Audience similarity here measures how closely two entities' audiences resemble each other in composition. The shape is flat: scores run from 0.84 down to 0.80 across the top 10, with no single neighbor pulling sharply ahead. Mike Seidel leads at 0.84, followed by Gary Sinise at 0.83 — both well within the band rather than standing apart from it. Tyrus (0.82) and Stephanie Abrams (0.81) continue the pattern. The first organizational neighbor, Code of Vets (0.81, subcategory: Activism), is the only other Organizations entry in the top 10 alongside Judicial Watch (0.80, subcategory: Political Groups). AccuWeather (0.80) is the lone website in the set.

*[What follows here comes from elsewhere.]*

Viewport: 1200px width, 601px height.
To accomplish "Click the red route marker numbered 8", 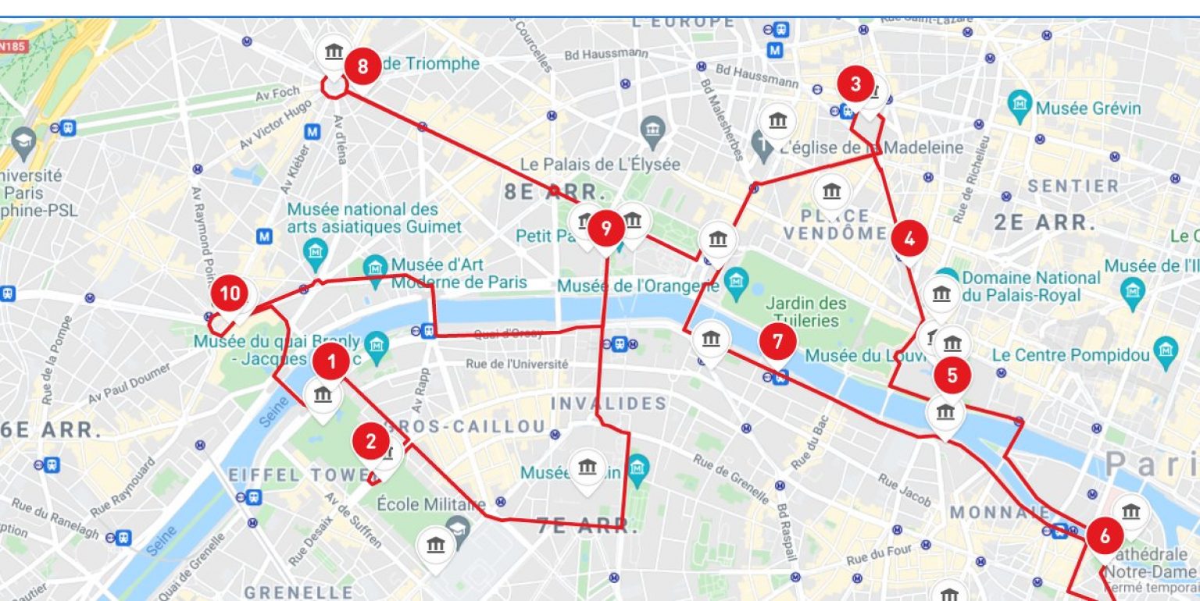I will [x=362, y=66].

Tallying subcategories across the 10: TV Personalities account for two entries (Seidel, Abrams), Actors one (Sinise), Reality TV Stars one (Tyrus), Activism one (Code of Vets), Political Groups one (Judicial Watch), and Websites one (AccuWeather) — with David A. Clarke, Jr. (0.80, Politicians), Linda Suhler, PhD (0.79, Activists), and W.E. Dupree (0.79, Journalists) rounding out the remainder. The spread across subcategories — entertainment figures, political and activist voices, and weather media — points to an audience that does not cluster tightly around any single content type.
The flat shape and cross-kind composition suggest NCMEC's audience is defined less by a specific media niche than by a broad demographic profile that overlaps with many different content categories simultaneously.